Transcribe the job description from "- Expertise in" up to and including "demanding production environments.", word for word.

** Text follows **

Job Description
Company Overview:
JR Software Solutions is looking for an experienced and innovative Azure Open AI and Gen AI Architect to lead the development of our AI capabilities. Join us in shaping cutting-edge AI infrastructure and collaborating with our team of researchers and engineers.
Responsibilities:
- AI Infrastructure Development: Lead initiatives in building large-scale distributed training clusters, deploying LLMs on GPU instances, supporting AI research, and enhancing decisioning systems in our public cloud infrastructure.
- MLOps and Azure Services Integration: Drive MLOps practices by leveraging Azure ML, Databricks ML, Cognitive Services, and other Azure-native tools to streamline AI development workflows, ensuring scalability, reliability, and efficiency.
- Collaboration and Implementation: Work closely with cloud and container infrastructure teams, alongside AI researchers, to design and implement advanced AI capabilities.
Project Examples:
- Deploy a thousand-node training cluster optimizing storage and networking in the public cloud.
- Design fault-tolerant infrastructure for large-scale training tasks using containers and checkpointing libraries.
- Develop run-time infrastructure for serving large ML models like LLMs and FMs in our public cloud.
- Create infrastructure for deploying search indexes and embeddings in vector databases, integrated with our existing capabilities.
Basic Qualifications:
- Bachelor's degree in Computer Science, Computer Engineering, or a technical field.
- Minimum of 8 years of experience designing and building data-intensive solutions using distributed computing.
- At least 4 years of experience with HPCs, vector embedding, or semantic search technologies.
- Minimum of 4 years of programming experience with Python, Go, Scala, or Java.
- At least 3 years of experience building, scaling, and optimizing training and inferencing systems for deep neural networks.
Preferred Qualifications:
- Master's or Doctoral degree in Computer Science, Computer Engineering, Electrical Engineering, Mathematics, or similar.
- Expertise in MLOps practices, leveraging tools like Azure ML, Databricks ML, and Cognitive Services for AI development.
- Proficiency in machine learning frameworks like TensorFlow, PyTorch, Lightning, or Mosaic ML.
- Ability to navigate ambiguous environments, iterate rapidly with researchers and engineers, and prioritize effectively in a fast-paced tech-driven atmosphere.
- Experience deploying large neural network models in demanding production environments.
- Knowledge in building GPU clusters in the public cloud with tightly-coupled storage and networking.

** End of Text **
** Data records follows **

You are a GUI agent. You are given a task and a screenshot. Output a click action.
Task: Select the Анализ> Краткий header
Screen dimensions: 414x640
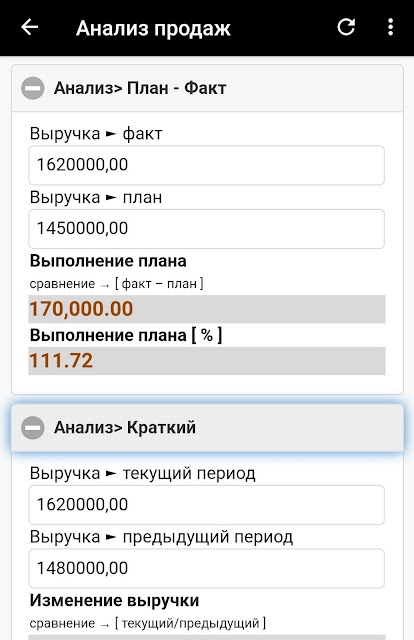(x=207, y=428)
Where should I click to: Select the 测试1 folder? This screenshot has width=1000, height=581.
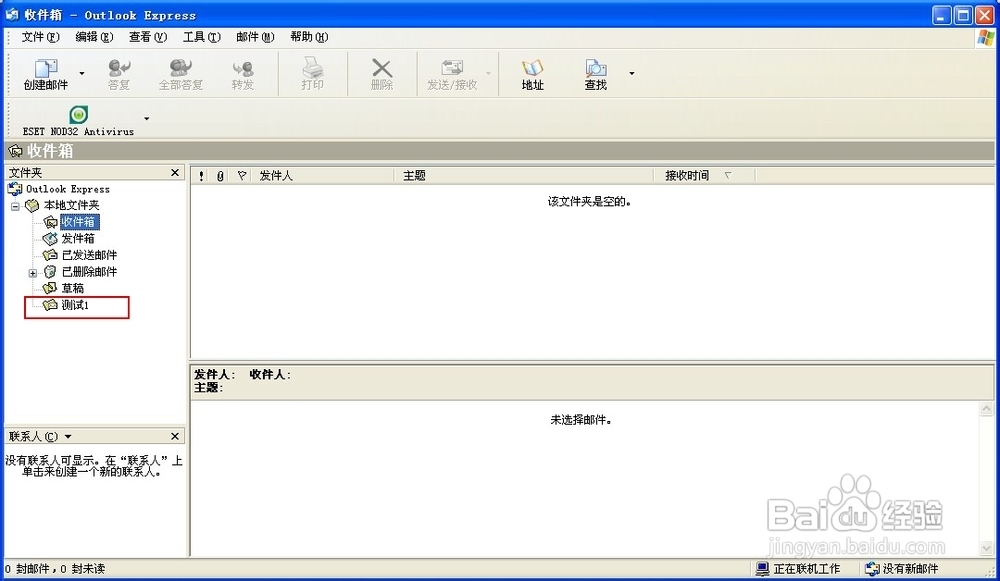[74, 305]
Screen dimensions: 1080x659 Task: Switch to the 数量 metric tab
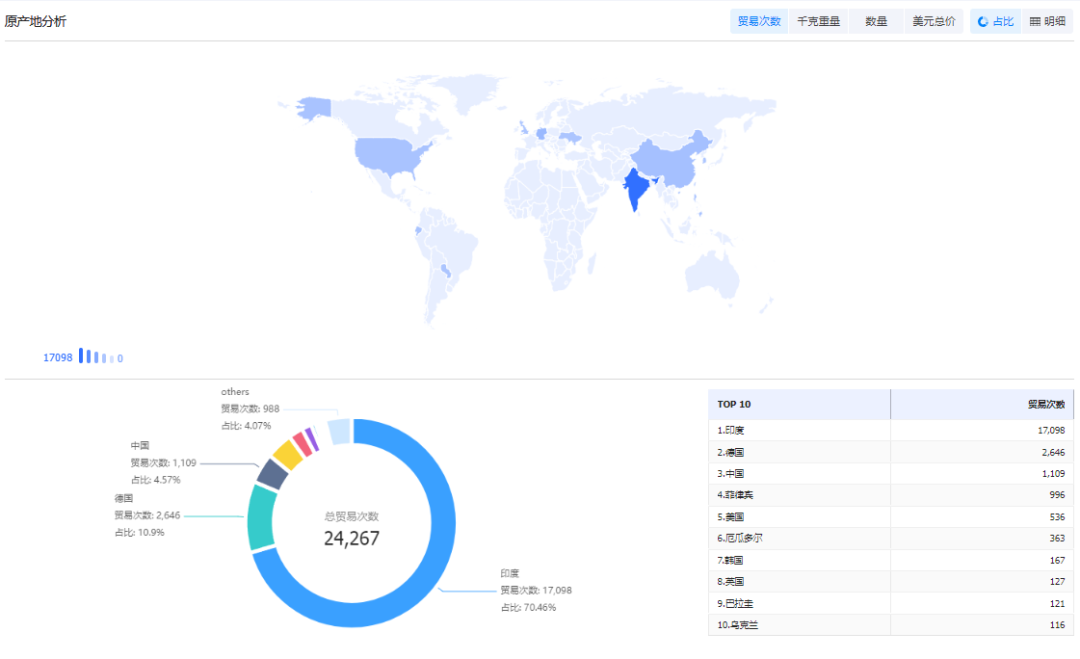click(x=876, y=21)
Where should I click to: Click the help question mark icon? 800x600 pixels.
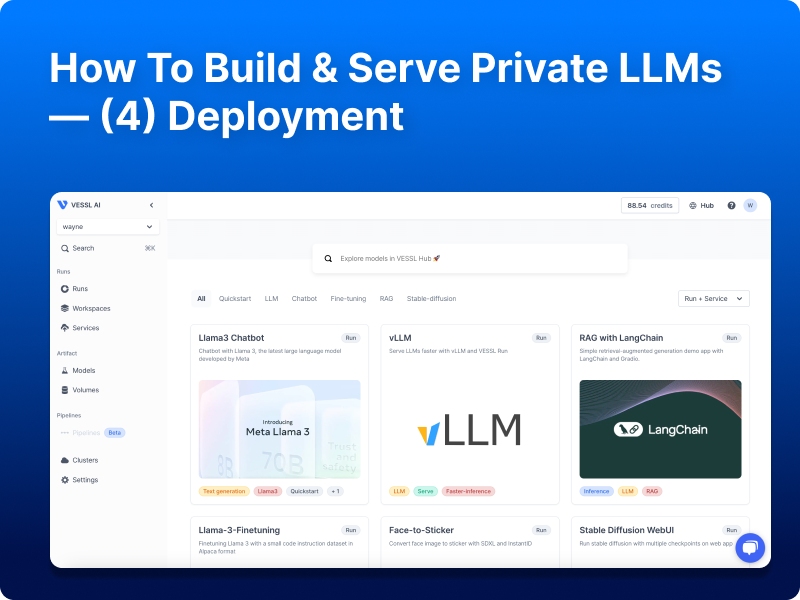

** End of Data records **

> Answer to the exercise
- Expertise in MLOps practices, leveraging tools like Azure ML, Databricks ML, and Cognitive Services for AI development.
- Proficiency in machine learning frameworks like TensorFlow, PyTorch, Lightning, or Mosaic ML.
- Ability to navigate ambiguous environments, iterate rapidly with researchers and engineers, and prioritize effectively in a fast-paced tech-driven atmosphere.
- Experience deploying large neural network models in demanding production environments.